The science visualised: Where does carbon come from, and where does it go?

Climate Basics

NASA’s advanced computer models break down some of the complexity of atmospheric carbon dioxide: The visualisation disentangles the influences of sources and sinks and thereby helps us to better understand where carbon is coming from and going to.  

Original content from nasa.gov

This visualization shows the CO2 being added to Earth's atmosphere over the course of the year 2021, split into four major contributors: fossil fuels in orange, burning biomass in red, land ecosystems in green, and the ocean in blue. The dots on the surface also show how atmospheric carbon dioxide is also being absorbed by land ecosystems in green and the ocean in blue. Though the land and oceans are each carbon sinks in a global sense, individual locations can be sources at different times.

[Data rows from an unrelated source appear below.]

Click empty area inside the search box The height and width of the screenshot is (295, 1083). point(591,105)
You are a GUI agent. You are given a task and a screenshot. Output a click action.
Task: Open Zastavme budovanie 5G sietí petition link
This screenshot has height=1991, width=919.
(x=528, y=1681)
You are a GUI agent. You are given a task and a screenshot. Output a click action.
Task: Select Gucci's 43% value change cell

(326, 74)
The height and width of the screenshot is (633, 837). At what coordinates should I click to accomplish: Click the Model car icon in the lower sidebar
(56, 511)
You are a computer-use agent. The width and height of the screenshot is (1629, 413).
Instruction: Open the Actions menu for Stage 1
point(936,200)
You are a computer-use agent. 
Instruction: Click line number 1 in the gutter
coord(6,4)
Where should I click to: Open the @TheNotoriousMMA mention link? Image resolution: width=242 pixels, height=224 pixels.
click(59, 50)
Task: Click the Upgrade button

This view highlights Europe, the Middle East, and Africa. European fossil fuel emissions are visible as is red representing emissions from fires over central Africa that are used to clear crop residue. Fires represent a much smaller source of CO2 to the atmosphere than fossil fuel emissions, but are significant because they can alter the ability of an ecosystem to sequester carbon in the future. Scientists are carefully monitoring how CO2 emissions from fires are altered by climate change, which is bringing longer and more severe fire seasons to many areas.